What Does and Does Not Count as Cabinet Linear Footage

Understanding what fabricators and kitchen designers count toward linear footage can save thousands on a remodel. Counted: all cabinet box widths (base and wall), sink base cabinets, corner cabinets (measured along both legs), appliance garage cabinets, filler strips, and decorative end panels. Not counted: pure wall space between runs, doorway openings, window openings without a cabinet above, freestanding appliance spaces without flanking cabinets, and peninsula overhangs (the seating side of a breakfast bar does not add cabinet footage — only the cabinet boxes below count). Crown molding, light rail, toe kick, and decorative hardware are priced separately and not included in the linear-foot cabinet price.

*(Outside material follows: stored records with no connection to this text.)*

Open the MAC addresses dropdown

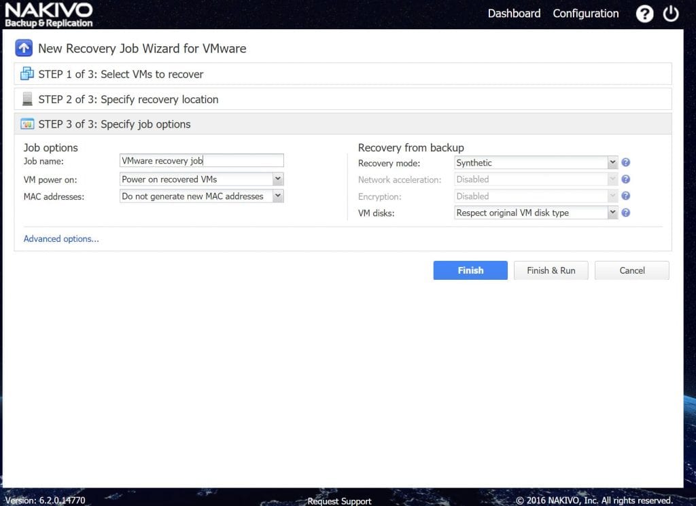click(278, 195)
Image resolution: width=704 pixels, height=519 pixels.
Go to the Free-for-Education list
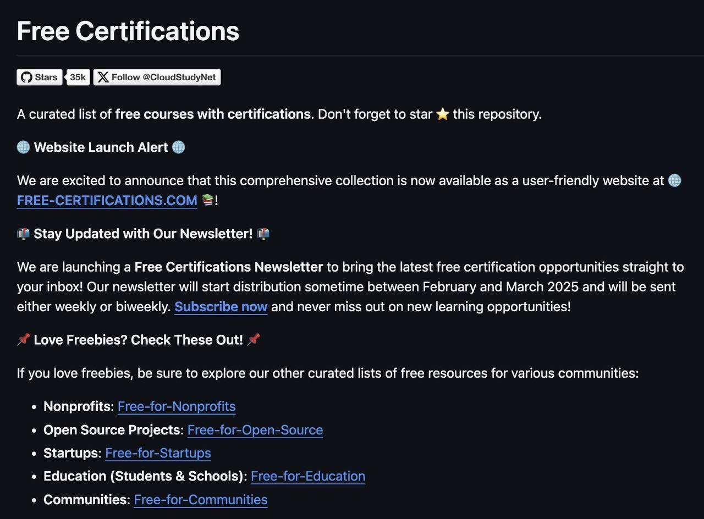pyautogui.click(x=308, y=476)
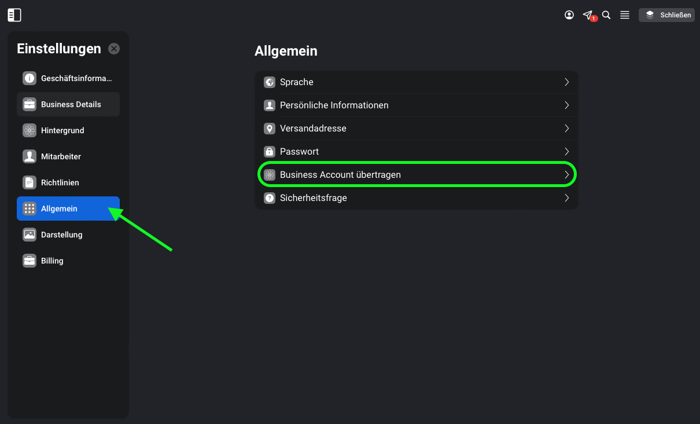Open messages paper plane icon
The width and height of the screenshot is (700, 424).
pyautogui.click(x=588, y=15)
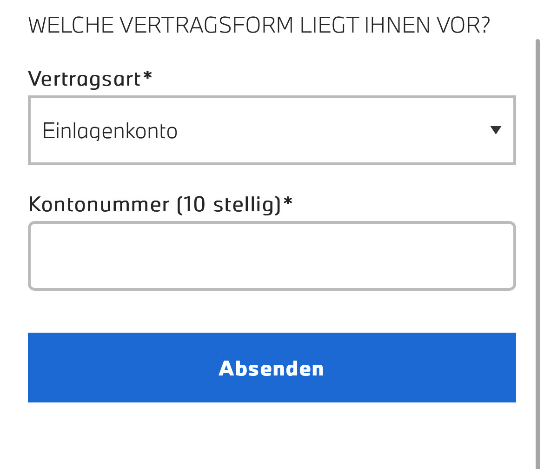Open the Vertragsart dropdown

point(272,130)
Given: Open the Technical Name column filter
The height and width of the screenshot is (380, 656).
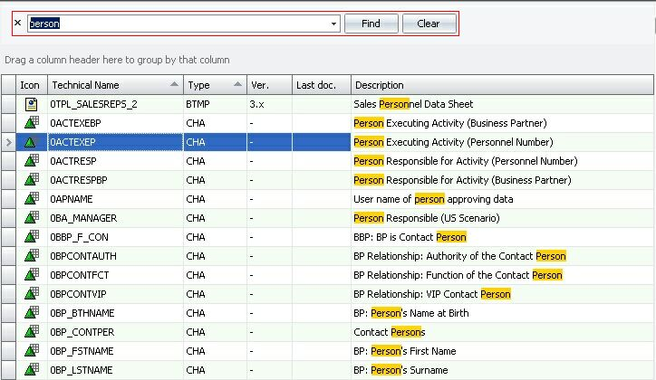Looking at the screenshot, I should 174,84.
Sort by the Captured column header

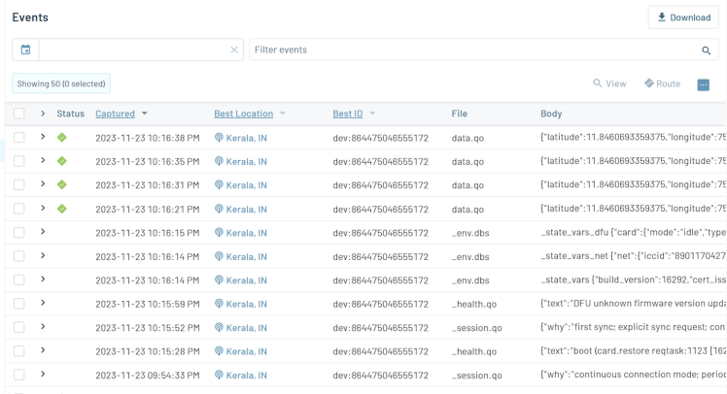coord(115,115)
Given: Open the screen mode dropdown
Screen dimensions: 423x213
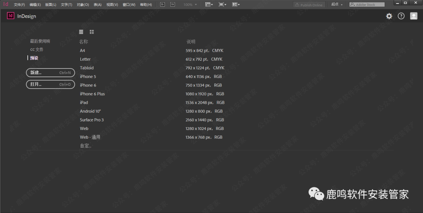Looking at the screenshot, I should 222,5.
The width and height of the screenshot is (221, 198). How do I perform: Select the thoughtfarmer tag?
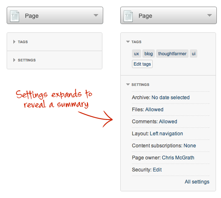pyautogui.click(x=172, y=54)
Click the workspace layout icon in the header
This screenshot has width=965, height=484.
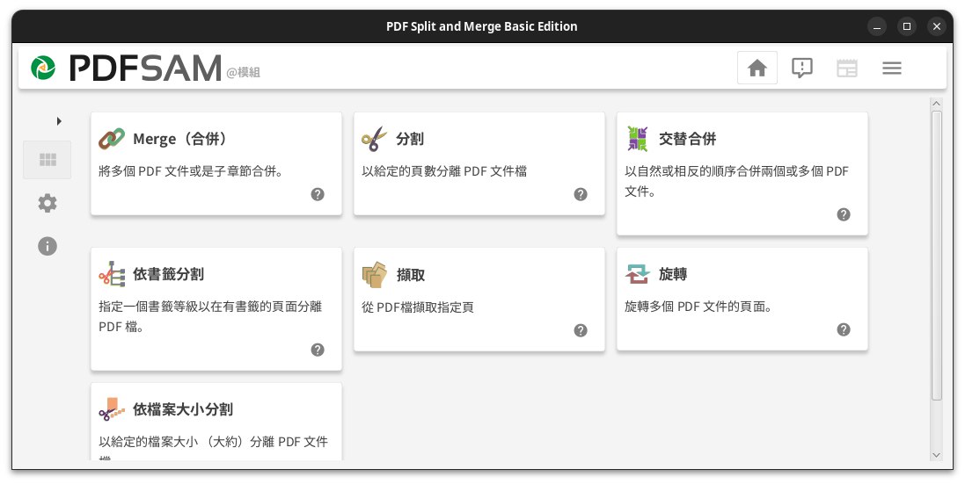coord(846,68)
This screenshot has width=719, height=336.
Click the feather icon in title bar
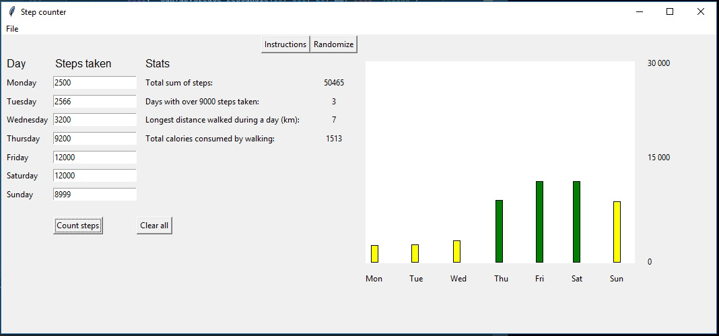[11, 11]
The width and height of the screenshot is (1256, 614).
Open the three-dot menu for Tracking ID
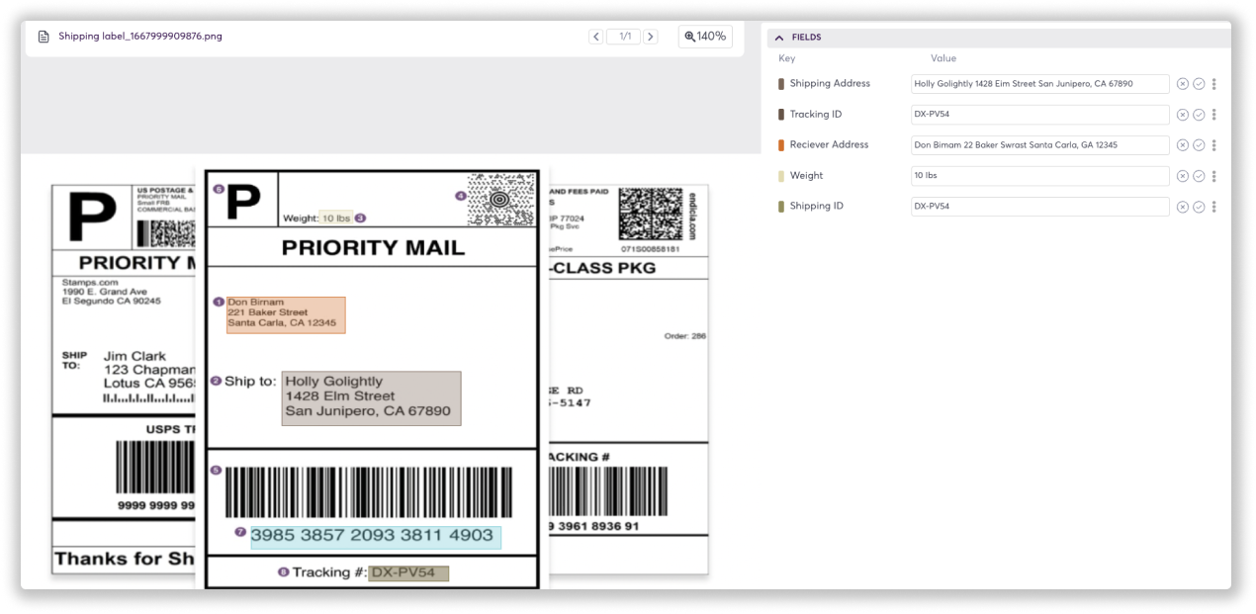click(1213, 114)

Frequently Asked Questions

How do kitchen designers calculate linear feet for cabinets?
Designers measure along the wall for each cabinet run, adding the width of every cabinet box (in inches) and dividing by 12 to get linear feet. Filler strips (typically 3 inches) are included. Appliance openings, sink bases, and cooktop spaces count as cabinet width because the cabinet boxes flank them. Upper cabinets and lower cabinets are measured as separate runs.
How many linear feet of cabinets in a typical 10x10 kitchen?
A standard 10x10 kitchen has approximately 20-25 linear feet of base cabinets and 20-25 linear feet of wall cabinets, for 40-50 total linear feet. Actual numbers vary by layout: an L-shaped kitchen typically has more linear footage than a galley layout, and an island adds 6-10 additional linear feet of base cabinets.
What is the standard depth for upper vs lower cabinets?
Base (lower) cabinets are 24 inches deep and 34.5 inches tall. Wall (upper) cabinets are 12 inches deep and typically 30, 36, or 42 inches tall depending on ceiling height. The 24-inch depth of base cabinets is why countertops are also measured at 25.5 inches total depth including the 1.5-inch overhang.
How much do kitchen cabinets cost per linear foot?
Based on 2026 data: stock cabinets (in-stock, limited finishes) cost $100-$300 per linear foot installed. Semi-custom (more sizes, finishes, and modifications) cost $150-$650 per LF. Fully custom cabinets built to specification cost $500-$1,200+ per LF. These ranges are per linear foot of cabinet, not per linear foot of wall.